A recently unidentified hacker group has used a novel kind of ransomware to assault logistics and transportation firms in European nations, including Poland and Ukraine, said a blog post by Microsoft.
Named ‘Prestige’, the new ransomware swiftly compromised multiple computers from the logistics firms, and it took them less than an hour to complete the attack. Microsoft did not attribute the attack to any organization or state-funded malware gangs.
Hackers target firms in Europe
Microsoft Threat Intelligence Center (MSTIC) and other security researchers discovered the cyberattacks on companies in Ukraine and Poland. The research found that the attack resembled previous techniques connected to the Russian government, which had previously attacked the Ukrainian government services over the ongoing Russia-Ukraine conflict.
As per senior government officials and western security researchers, Russian cyberattacks against Ukraine have been widespread since the outbreak in late February. However, the Ukrainian or Polish cybersecurity organizations did not respond to Microsoft’s request for comment on the issue, nor did the company receive one from the Russian Embassy in Washington, USA.
According to Microsoft, victims of the “Prestige” ransomware also fell prey to another cyberattack that used the “FoxLoad” or “HermeticWiper” malware to breach data. In the initial phase of the Russian invasion of Ukraine, that attack affected hundreds of computers in Ukraine, Lithuania, and Latvia.
How the Prestige ransomware functions
The report revealed that the “Prestige” ransomware encrypts the data of its victims and then leaves a ransom note demanding payment for a decryption tool to release the data.

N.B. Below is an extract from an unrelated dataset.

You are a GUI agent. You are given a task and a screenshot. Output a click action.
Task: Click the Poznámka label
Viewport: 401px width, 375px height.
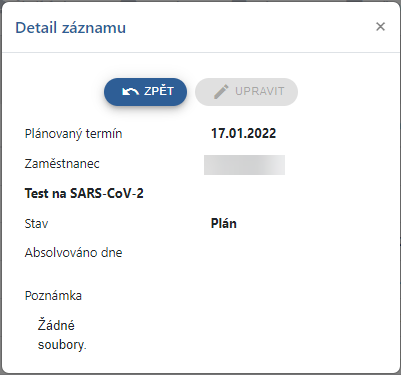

Before injecting the ransomware, the researchers found that the hackers had administrator access to the victims’ systems, which could mean that they already had the victims’ login credentials and were waiting for the right moment to attack.
However, upon investigation, the researchers found that the attack activity was unrelated to any of the 94 current ransomware activity groups that Microsoft monitors and that the enterprise-wide spread of ransomware is unusual in Ukraine.